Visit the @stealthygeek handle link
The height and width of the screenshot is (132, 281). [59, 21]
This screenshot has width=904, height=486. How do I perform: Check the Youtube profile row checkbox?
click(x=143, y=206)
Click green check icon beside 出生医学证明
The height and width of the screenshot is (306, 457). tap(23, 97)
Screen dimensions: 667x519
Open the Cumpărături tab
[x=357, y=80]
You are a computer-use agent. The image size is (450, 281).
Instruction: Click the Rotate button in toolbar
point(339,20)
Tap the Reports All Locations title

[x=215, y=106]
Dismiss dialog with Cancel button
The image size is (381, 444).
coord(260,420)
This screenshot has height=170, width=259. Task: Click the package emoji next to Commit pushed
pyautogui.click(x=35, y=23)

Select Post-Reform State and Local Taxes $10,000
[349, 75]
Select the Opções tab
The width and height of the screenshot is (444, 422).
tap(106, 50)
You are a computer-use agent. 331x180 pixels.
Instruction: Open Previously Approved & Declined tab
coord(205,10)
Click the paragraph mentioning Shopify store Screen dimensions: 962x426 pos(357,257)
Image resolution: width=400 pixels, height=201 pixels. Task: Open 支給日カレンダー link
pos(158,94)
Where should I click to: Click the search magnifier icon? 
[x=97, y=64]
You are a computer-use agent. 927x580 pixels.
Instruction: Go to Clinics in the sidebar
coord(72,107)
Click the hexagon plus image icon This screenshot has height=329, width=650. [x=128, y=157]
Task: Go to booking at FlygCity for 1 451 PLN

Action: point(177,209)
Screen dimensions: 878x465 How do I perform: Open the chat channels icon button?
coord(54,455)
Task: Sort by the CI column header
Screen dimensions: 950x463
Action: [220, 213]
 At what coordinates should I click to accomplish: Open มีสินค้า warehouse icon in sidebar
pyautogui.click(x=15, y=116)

### Work instructions
Please list every line of the records that contains "computer".

### Solution for this problem
You are a computer-use agent. The image size is (450, 281).
You are a computer-use agent. 331x180 pixels.
You are a computer-use agent. 927x580 pixels.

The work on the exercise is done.